From 95b134909a5f0a95ef21fcd1393e1a6c221aef7f Mon Sep 17 00:00:00 2001
From: Arek Borucki <arekborucki@protonmail.com>
Date: Wed, 10 Jun 2026 08:04:52 +0200
Subject: [PATCH 3/4] docs: add scaling guide for replicas, shards, and Keeper
 quorum

---
 docs/guides/scaling.mdx | 2 +-
 1 file changed, 1 insertion(+), 1 deletion(-)

diff --git a/docs/guides/scaling.mdx b/docs/guides/scaling.mdx
index 8e217b8f..ec6e1d3d 100644
--- a/docs/guides/scaling.mdx
+++ b/docs/guides/scaling.mdx
@@ -110,4 +110,4 @@ If you hit this, delete the affected StatefulSet so the operator recreates it wi
 kubectl delete statefulset <cluster>-clickhouse-0-0
 ```
 
-Set `dataVolumeClaimSpec.persistentVolumeReclaimPolicy: Retain` so the PVCs survive the delete and the recreated StatefulSet re-binds to the same volumes.
+Deleting a StatefulSet does not delete its PVCs, so the recreated StatefulSet re-binds to the same volumes and the data is preserved.
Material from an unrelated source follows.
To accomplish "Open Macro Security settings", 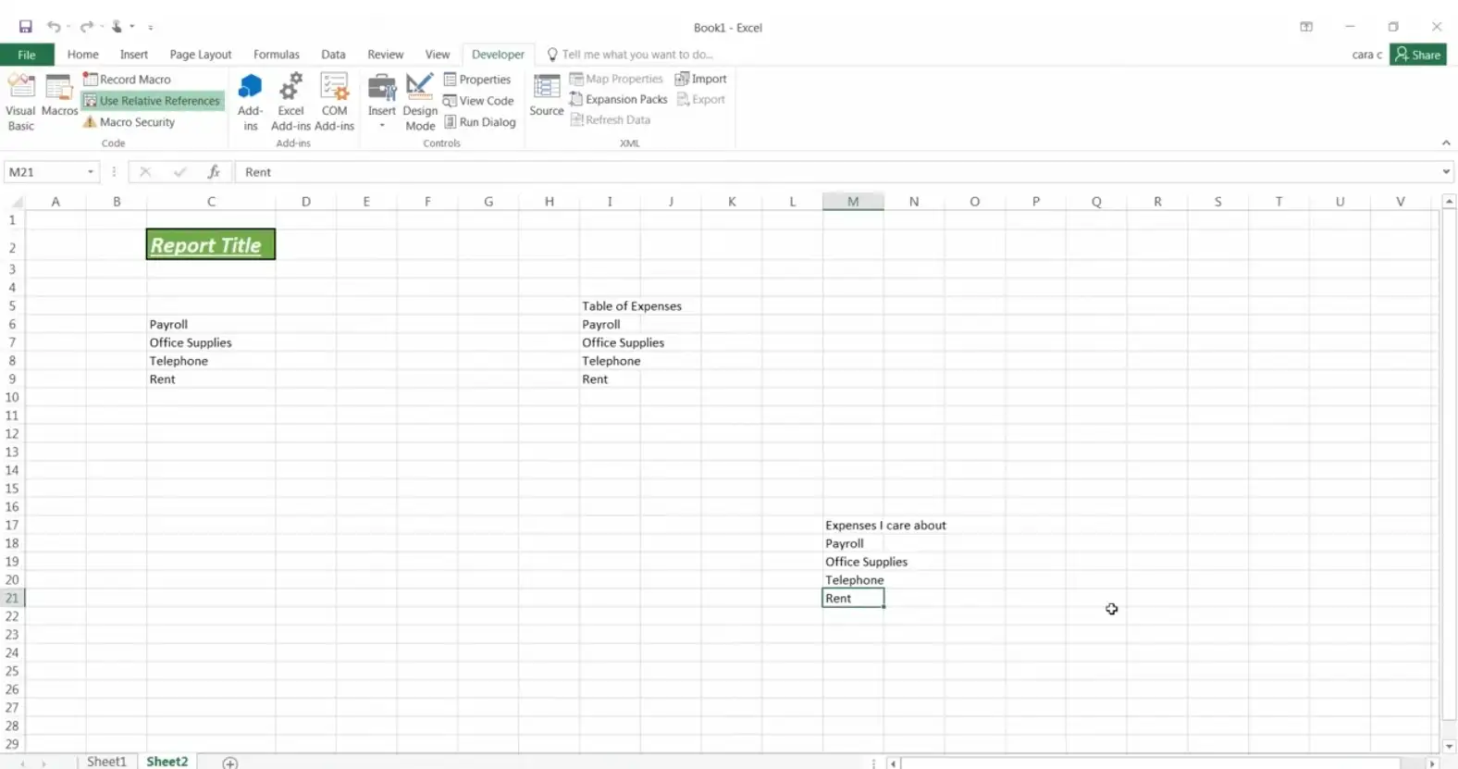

If you also need the underlying PersistentVolumes to survive a PVC deletion, use a StorageClass with `reclaimPolicy: Retain`.
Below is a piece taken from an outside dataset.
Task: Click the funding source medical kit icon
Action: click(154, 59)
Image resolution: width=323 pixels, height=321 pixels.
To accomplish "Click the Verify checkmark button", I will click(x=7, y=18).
From 589d3fe40b04ab76994c9731810e5ce1402e8f74 Mon Sep 17 00:00:00 2001
From: Arek Borucki <arekborucki@protonmail.com>
Date: Thu, 11 Jun 2026 07:12:06 +0200
Subject: [PATCH 4/4] docs: drop unreproduced shard-topology limitation section

---
 docs/guides/scaling.mdx | 12 ------------
 1 file changed, 12 deletions(-)

diff --git a/docs/guides/scaling.mdx b/docs/guides/scaling.mdx
index ec6e1d3d..6526a1e3 100644
--- a/docs/guides/scaling.mdx
+++ b/docs/guides/scaling.mdx
@@ -99,15 +99,3 @@ The `ScaleAllowed` condition reports whether the quorum can change membership ri
 | `WaitingFollowers` | The operator is waiting for followers to catch up |
 
 Scale Keeper in single steps and let `ScaleAllowed` return to `ReadyToScale` between changes. Jumping several members at once does not bypass the one-at-a-time reconcile — the operator still walks the quorum one member per step.
-
-## Known limitation: growing shards on an existing cluster {#shard-topology-limitation}
-
-A StatefulSet has immutable fields (for example `serviceName`, `selector`, and `volumeClaimTemplates`). When a topology change would require mutating those fields on a shard's existing StatefulSet, the operator cannot update it in place, and that shard keeps its original shape while the newly created shards run the new one. This is tracked in [issue #191](https://github.com/ClickHouse/clickhouse-operator/issues/191).
-
-If you hit this, delete the affected StatefulSet so the operator recreates it with the current spec:
-
-```bash
-kubectl delete statefulset <cluster>-clickhouse-0-0
-```
-
-Deleting a StatefulSet does not delete its PVCs, so the recreated StatefulSet re-binds to the same volumes and the data is preserved. If you also need the underlying PersistentVolumes to survive a PVC deletion, use a StorageClass with `reclaimPolicy: Retain`.